Storage Options for Gold Bars
Home Storage
A high-quality, floor-anchored safe offers immediate access and eliminates storage fees. Risks: theft, fire, and insurance gaps. Standard homeowner policies often limit or exclude precious metals — verify your coverage or obtain a specialist policy. Discretion is essential; avoid disclosing holdings to avoid becoming a target.
Professional Depository Storage
Purpose-built secure vaults operated by specialist security firms or banks. Two types:
- Allocated storage: Your specific bars are segregated and remain solely your property. Higher security of ownership, slightly higher cost.
- Unallocated storage: Your holding is a share of a common pool. Cheaper, but carries counterparty risk — the depository’s financial health affects your assets.
Professional storage eliminates personal security risk and typically includes comprehensive insurance. Annual fees generally range from 0.1–0.5% of stored value depending on the provider.
Where to Buy Gold Bars
Reputable online dealers: The most competitive pricing. Look for established dealers with strong reviews, SSL-secured websites, insured shipping, clear buyback policies, and transparent pricing vs. spot. Compare multiple dealers before purchasing — spreads vary.
Local coin and bullion dealers: Allows in-person inspection before purchase. Useful for building a relationship with a trusted local source. Pricing may be slightly higher than online due to overhead.
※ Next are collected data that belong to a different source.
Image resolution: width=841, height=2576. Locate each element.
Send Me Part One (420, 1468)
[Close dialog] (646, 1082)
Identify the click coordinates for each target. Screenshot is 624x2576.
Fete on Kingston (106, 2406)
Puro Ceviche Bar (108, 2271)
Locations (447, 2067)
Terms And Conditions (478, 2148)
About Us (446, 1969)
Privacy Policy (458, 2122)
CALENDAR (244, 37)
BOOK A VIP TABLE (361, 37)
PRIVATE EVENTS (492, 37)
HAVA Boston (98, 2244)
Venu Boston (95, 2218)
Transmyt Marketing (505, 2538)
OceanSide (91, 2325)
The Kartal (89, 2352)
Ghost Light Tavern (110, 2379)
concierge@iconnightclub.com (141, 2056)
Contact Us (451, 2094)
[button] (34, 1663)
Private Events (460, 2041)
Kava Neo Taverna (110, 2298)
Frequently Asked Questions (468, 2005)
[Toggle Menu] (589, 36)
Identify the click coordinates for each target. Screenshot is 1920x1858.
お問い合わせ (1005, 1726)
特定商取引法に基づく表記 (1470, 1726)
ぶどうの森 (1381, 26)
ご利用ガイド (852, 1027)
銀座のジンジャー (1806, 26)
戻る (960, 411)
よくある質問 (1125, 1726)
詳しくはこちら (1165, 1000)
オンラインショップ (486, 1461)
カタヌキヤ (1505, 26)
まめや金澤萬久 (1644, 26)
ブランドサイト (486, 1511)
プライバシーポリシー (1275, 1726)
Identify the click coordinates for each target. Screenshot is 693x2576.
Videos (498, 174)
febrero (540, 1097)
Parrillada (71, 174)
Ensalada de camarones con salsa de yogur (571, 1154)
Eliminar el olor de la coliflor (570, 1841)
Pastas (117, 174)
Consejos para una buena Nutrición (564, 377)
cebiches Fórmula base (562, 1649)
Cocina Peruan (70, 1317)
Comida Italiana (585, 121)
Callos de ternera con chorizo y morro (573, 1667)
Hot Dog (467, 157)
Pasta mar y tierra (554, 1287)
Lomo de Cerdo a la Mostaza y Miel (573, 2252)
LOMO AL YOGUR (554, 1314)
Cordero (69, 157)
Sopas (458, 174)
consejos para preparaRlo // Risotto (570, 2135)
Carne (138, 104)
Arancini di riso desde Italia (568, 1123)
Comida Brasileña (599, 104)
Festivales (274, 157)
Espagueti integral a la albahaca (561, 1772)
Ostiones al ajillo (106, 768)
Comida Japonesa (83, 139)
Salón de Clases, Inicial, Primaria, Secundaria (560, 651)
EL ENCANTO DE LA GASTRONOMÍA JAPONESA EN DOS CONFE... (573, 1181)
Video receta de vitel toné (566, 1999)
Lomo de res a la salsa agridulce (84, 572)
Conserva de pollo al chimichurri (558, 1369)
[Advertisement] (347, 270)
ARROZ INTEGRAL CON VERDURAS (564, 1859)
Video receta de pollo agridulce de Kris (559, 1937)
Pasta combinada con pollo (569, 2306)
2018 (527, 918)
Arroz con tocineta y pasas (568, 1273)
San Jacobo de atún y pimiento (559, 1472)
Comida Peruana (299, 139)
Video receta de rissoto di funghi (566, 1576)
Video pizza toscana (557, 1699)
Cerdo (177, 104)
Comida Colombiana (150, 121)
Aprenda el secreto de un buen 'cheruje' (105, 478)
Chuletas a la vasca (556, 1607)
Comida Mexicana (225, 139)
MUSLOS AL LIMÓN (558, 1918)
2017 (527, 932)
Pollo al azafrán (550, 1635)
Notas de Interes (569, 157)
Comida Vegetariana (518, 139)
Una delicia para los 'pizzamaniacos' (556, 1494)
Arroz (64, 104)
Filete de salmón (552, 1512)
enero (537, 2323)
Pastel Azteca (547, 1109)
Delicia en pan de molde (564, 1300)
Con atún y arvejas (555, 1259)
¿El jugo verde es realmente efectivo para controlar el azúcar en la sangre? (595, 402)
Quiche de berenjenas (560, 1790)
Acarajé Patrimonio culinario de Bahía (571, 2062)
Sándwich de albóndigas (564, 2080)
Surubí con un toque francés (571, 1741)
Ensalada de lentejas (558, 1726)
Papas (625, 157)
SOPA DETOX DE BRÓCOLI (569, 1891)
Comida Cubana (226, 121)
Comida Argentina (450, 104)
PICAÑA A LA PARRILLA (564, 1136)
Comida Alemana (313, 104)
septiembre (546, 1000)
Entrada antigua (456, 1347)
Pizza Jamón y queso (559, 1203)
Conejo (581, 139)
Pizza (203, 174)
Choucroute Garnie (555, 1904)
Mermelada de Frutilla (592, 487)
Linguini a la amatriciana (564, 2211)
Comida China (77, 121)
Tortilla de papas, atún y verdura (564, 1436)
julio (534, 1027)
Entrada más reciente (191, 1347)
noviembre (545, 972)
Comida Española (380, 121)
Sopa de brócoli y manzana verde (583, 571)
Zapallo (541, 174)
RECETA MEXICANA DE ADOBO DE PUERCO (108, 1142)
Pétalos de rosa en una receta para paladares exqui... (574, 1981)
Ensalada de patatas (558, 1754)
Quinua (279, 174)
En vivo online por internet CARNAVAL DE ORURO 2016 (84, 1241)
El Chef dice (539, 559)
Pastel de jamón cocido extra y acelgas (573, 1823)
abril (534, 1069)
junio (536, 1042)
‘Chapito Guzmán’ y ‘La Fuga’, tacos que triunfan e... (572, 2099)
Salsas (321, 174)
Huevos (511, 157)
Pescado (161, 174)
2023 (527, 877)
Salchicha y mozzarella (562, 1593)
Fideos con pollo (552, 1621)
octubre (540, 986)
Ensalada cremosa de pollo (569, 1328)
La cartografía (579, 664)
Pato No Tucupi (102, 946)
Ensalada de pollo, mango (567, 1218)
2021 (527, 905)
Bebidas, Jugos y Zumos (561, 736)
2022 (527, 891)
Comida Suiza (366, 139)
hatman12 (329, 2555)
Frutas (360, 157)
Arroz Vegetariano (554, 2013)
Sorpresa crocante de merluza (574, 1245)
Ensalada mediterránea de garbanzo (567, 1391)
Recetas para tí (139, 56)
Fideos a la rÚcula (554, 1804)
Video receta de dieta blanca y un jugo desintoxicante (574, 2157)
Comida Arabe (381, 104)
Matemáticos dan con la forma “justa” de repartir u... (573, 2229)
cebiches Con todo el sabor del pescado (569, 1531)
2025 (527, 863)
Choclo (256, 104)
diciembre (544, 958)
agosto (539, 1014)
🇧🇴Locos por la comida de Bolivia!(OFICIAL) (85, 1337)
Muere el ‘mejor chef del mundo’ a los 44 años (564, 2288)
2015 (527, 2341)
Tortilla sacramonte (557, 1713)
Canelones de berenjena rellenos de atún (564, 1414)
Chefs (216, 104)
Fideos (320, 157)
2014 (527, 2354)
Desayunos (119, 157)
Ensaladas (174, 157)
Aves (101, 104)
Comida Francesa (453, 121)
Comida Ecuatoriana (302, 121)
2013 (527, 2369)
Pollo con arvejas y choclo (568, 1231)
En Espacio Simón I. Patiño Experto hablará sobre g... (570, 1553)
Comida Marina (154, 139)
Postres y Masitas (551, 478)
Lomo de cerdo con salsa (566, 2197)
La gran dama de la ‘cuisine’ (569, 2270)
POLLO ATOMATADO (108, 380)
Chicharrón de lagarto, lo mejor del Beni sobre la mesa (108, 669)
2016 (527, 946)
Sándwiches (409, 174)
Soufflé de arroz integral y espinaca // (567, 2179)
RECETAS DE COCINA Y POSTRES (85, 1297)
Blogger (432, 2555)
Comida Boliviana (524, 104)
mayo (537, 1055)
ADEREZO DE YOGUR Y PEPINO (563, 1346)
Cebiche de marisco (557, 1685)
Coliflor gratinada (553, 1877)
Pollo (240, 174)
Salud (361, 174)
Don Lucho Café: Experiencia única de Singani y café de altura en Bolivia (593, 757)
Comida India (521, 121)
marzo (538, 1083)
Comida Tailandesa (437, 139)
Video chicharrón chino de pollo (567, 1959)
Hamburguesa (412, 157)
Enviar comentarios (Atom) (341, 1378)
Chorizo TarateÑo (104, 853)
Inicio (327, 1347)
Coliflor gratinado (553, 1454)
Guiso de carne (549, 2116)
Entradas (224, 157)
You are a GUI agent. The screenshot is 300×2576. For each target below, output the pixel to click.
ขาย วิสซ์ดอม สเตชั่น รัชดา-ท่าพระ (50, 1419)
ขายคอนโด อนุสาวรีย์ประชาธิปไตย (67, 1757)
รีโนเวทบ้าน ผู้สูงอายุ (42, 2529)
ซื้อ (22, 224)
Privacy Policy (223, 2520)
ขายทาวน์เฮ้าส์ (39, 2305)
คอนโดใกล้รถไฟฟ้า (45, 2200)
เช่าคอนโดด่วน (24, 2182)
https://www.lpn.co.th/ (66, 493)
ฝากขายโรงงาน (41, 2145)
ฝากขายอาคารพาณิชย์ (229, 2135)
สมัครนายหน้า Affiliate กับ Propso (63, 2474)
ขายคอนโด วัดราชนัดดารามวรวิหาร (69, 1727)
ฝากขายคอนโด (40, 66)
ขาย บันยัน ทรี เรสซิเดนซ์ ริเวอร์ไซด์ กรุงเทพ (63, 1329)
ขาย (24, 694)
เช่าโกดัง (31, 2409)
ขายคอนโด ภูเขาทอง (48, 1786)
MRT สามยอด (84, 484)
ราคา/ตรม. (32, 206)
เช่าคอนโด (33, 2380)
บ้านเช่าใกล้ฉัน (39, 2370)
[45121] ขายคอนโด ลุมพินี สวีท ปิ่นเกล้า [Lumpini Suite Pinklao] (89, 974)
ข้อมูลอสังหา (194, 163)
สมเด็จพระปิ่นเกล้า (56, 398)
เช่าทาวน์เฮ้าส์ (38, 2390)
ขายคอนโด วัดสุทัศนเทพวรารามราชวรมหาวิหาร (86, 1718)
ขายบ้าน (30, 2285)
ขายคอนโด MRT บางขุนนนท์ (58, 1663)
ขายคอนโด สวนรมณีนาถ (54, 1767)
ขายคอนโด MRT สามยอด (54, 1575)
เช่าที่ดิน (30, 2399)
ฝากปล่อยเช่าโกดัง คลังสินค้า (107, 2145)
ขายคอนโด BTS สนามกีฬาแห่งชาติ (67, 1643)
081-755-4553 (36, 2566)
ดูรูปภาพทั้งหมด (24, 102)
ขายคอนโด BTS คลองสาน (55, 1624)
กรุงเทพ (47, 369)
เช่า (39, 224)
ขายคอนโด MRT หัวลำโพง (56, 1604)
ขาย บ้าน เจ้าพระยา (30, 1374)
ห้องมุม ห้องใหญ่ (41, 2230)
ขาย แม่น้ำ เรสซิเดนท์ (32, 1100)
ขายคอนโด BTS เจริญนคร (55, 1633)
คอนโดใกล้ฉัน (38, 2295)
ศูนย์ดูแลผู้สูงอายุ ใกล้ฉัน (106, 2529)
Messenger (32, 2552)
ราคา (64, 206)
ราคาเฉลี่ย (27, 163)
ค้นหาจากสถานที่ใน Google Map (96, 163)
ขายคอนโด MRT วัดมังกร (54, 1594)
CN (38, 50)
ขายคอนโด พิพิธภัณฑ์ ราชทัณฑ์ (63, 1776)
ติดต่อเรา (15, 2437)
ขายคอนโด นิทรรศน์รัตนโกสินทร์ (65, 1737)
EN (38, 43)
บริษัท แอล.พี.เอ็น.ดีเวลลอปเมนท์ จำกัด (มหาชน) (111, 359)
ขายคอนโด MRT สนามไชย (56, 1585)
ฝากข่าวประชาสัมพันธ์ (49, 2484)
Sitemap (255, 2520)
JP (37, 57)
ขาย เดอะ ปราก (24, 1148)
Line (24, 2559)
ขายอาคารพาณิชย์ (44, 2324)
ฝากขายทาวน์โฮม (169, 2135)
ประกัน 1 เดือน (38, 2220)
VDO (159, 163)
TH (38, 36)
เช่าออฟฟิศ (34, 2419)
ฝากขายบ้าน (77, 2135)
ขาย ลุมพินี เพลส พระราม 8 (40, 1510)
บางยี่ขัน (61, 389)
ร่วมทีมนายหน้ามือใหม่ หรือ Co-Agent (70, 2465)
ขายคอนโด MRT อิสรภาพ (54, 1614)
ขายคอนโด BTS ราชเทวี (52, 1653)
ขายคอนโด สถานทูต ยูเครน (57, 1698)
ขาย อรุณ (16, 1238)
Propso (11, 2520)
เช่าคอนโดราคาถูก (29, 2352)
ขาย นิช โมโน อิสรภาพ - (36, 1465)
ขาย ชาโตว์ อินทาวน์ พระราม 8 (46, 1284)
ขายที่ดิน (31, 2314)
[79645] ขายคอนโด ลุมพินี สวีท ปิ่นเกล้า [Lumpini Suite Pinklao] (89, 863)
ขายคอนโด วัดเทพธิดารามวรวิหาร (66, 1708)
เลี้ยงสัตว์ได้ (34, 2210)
Direct from mints: Some sovereign mints sell directly. Authenticity is guaranteed but pricing may not be the most competitive for secondary market transactions.
Gold Bars vs. Gold Coins
- Lower premiums: Bars almost always carry lower premiums than equivalent-weight coins, especially at larger sizes. If pure gold content at minimal cost is the goal, bars win.
- Divisibility: Coins are more divisible for selling in smaller lots. Selling a 1kg bar requires finding a buyer for the full amount.
- Legal tender: Sovereign coins have legal tender status, which provides tax advantages in some jurisdictions (check local rules).
- Collectibility: Some coins attract numismatic premiums over their gold content value — irrelevant for most investors but relevant for collectors.
Risks to Consider
- Counterfeiting: Purchase from verified dealers and LBMA-approved refiners only. Tungsten-filled bars exist in the market. For high-value bars, professional assaying provides certainty.
- Storage and theft: Physical gold requires genuine security. Under-insuring or improperly storing bars is a material risk.
- Price volatility: Gold can fall significantly in the short term. Investment-grade gold bars are a long-term holding, not a trading instrument.
- Liquidity at size: 1oz and 100g bars are highly liquid. Kilobars may require a dealer or institution as counterparty rather than a simple retail transaction.
Gold Bars FAQ
Are gold bars a good investment?
Gold bars are an effective long-term wealth preservation tool — a hedge against inflation, currency devaluation, and systemic financial risk. They are not a high-return growth asset. Their value derives from the gold price itself, which fluctuates but has historically maintained purchasing power over multi-decade periods.
How do I verify the authenticity of a gold bar?
Purchase from LBMA-approved refiners via reputable dealers. Check refiner stamp, purity mark, weight, and serial number against the assay certificate. For high-value bars, independent assaying via XRF (X-ray fluorescence) testing provides definitive verification.
What is the best size gold bar to buy?
The 1 troy ounce and 100 gram bars offer the best balance of reasonable premium, strong global liquidity, and manageable capital commitment for most individual investors. Larger bars (500g, 1kg) suit investors deploying significant capital who prioritise minimum premium over ease of liquidation.